The e-rater® Engine in Criterion® Online Writing Evaluation Service
The Criterion® Online Writing Evaluation Service uses the e-rater® engine. When writers read a topic and write an essay response for the Criterion service, they’ll receive a score that corresponds to a faculty test reader's evaluation based on the scoring criteria for that topic, as well as detailed feedback on possible errors made.
The e-rater score and trait-level feedback provided through the Criterion interface can help students improve their writing skills in the context of an instructor-led writing course.
The e-rater technology is an embedded real-time application that can’t read or respond to an essay as a teacher would. The computer learns to score essays on each topic by extracting linguistic features of writing based on regularities observed in a large group of "training" essays at each score point on the score scale.
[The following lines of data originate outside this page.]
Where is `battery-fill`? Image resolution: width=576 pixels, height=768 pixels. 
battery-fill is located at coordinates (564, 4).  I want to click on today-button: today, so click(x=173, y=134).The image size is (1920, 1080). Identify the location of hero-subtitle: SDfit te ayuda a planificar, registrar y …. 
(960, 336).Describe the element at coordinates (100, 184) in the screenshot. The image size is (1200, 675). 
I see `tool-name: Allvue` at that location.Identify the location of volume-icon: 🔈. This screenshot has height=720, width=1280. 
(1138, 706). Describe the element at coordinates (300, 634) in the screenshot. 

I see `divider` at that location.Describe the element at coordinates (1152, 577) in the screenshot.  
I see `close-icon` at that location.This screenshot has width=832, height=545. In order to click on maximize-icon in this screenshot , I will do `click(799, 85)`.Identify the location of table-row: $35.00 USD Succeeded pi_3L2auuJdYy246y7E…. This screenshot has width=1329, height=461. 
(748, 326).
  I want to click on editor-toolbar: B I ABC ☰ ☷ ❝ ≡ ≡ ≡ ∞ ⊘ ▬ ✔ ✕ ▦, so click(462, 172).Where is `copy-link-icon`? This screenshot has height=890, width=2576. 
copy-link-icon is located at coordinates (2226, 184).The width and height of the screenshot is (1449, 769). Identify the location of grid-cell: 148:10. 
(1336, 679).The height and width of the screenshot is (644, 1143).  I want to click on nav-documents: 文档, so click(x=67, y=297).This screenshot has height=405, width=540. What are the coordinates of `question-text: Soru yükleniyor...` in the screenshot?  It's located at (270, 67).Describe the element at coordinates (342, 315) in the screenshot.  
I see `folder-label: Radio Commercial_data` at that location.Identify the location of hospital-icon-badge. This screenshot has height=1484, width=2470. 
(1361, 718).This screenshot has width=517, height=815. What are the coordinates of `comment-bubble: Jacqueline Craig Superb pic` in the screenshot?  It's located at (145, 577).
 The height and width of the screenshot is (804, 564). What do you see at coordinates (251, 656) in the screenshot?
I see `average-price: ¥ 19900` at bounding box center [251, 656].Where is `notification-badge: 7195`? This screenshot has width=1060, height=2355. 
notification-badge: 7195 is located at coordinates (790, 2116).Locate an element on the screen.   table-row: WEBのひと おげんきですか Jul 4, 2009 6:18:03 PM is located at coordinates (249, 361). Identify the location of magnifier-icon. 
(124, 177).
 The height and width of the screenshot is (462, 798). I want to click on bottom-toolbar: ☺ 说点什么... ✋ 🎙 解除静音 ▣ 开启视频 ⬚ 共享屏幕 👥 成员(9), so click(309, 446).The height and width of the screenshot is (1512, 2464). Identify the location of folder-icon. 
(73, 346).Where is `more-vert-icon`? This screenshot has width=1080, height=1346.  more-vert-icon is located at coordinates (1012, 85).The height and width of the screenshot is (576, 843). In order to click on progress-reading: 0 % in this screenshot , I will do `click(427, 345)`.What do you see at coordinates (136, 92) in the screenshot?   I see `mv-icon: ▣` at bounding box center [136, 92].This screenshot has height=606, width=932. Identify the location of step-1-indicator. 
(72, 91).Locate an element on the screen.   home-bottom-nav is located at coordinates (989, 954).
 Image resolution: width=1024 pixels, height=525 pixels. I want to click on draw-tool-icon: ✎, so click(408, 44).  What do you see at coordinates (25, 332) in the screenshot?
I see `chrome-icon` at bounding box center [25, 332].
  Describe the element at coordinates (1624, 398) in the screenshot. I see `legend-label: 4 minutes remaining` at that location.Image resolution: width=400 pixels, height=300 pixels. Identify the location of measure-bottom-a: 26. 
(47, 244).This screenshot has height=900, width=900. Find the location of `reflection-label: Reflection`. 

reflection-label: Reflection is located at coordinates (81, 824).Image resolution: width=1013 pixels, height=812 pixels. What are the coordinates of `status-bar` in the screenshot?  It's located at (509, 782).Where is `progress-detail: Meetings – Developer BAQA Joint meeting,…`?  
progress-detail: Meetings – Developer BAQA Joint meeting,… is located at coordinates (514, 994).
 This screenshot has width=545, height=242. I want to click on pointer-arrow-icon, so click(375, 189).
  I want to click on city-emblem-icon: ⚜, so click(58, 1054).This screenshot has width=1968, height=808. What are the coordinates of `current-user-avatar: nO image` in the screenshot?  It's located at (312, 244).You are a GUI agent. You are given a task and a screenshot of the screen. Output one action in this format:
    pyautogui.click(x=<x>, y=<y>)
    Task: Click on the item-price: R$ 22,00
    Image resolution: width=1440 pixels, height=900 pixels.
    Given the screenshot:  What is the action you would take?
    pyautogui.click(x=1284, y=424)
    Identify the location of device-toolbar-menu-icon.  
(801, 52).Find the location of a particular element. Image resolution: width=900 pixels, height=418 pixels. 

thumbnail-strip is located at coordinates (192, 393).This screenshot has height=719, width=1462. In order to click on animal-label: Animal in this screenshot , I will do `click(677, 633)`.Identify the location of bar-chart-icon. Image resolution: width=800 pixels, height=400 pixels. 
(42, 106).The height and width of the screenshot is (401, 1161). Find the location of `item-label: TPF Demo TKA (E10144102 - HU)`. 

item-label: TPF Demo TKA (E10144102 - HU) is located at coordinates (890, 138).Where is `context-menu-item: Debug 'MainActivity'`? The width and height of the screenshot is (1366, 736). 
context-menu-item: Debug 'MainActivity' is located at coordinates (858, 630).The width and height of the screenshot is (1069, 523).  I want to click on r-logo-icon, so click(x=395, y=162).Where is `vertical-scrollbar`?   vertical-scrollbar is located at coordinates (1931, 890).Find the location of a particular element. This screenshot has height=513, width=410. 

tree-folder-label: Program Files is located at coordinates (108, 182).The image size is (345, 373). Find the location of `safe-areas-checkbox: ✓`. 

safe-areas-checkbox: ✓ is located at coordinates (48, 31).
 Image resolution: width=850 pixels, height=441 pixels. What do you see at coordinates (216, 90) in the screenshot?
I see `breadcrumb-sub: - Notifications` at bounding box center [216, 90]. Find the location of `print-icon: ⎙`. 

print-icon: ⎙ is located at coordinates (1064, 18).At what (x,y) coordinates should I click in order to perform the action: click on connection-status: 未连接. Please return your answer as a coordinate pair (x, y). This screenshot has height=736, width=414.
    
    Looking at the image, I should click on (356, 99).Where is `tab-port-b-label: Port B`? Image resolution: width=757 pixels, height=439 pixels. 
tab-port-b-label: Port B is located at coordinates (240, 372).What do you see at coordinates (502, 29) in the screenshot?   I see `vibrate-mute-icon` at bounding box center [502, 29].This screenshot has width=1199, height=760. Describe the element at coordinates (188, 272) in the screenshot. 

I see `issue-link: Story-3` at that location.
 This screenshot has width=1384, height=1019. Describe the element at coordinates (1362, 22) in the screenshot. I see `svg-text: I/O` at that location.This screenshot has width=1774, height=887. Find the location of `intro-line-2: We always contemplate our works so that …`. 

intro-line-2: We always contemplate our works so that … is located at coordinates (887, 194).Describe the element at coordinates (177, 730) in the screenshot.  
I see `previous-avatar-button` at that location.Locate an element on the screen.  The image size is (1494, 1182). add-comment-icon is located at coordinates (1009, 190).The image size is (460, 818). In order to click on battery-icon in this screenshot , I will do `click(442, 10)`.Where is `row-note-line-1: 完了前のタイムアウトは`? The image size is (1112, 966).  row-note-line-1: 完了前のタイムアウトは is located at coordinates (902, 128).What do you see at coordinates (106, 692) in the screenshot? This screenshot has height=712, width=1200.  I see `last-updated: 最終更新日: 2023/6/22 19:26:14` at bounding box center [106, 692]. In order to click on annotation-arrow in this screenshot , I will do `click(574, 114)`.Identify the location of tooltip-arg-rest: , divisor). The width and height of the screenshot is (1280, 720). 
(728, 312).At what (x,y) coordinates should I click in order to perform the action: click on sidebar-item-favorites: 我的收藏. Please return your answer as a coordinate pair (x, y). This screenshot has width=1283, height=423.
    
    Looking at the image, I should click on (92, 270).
The e-rater engine is designed to be used in conjunction with a writing instructor or teacher. The role of the teacher as manager and guide of a larger program of writing instruction is significant and has been repeatedly mentioned in research.
In some cases, the e-rater engine generates both a score and an advisory message. These advisory messages are an indication that the essay isn’t typical of other essays submitted on the topic. Writers should consider these messages along with the overall score and other feedback when they analyze their essays. Advisory messages serve as alerts to writers that the e-rater engine can intercept many essays that aren’t authentic responses to the essay topic.
Generating advisory messages and doing the ongoing work to improve the capability to detect nonsense or off-topic responses is part of our commitment to enhancing the value of the e-rater engine score.